For everyone watching the Black fashion category and emerging-market e-commerce more broadly, Samuel's bet is worth paying attention to. Designers in West Africa, the UK, and the diaspora have always had the talent. They just needed the pathway. Ilana is one of the few platforms actually building it.

Q: How can people connect with you and learn more about Ilana?
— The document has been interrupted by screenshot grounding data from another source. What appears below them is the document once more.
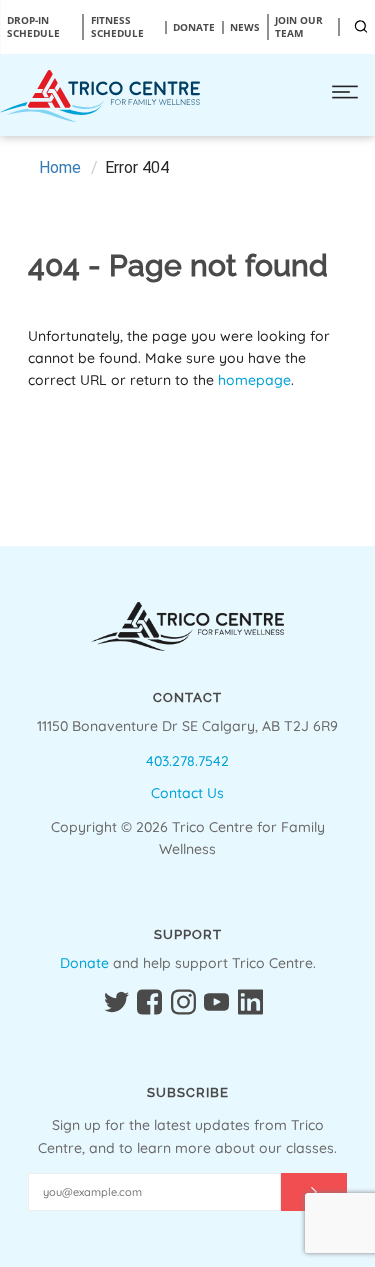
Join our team (299, 27)
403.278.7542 (187, 761)
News (245, 27)
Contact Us (187, 793)
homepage (254, 380)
Samuel: You can find Ilana at ilana.uk. If you're a fashion designer looking for mentorship, especially in West Africa, please join the community. If you're outside West Africa, you can still reach out, and we'll help you figure things out. You can find me on LinkedIn for any direct conversations about the business, the mission, or the journey. Whether you're a customer, a designer, or just someone interested in the work, please come and engage. The platform is built to be a pathway. Walk it with us.

Final words: Samuel didn't bounce back from COVID with a new pitch deck. He bounced back with a new mission. Ilana exists because his mother didn't get to see her work sold globally, and he refused to let that be the case for the next generation of Black fashion designers. The four C's and the 10-year clock aren't motivational poster lines. They're how every great business actually gets built. Authenticity over budget. Service over status. Community over campaigns. The pathway is real. The work is the price.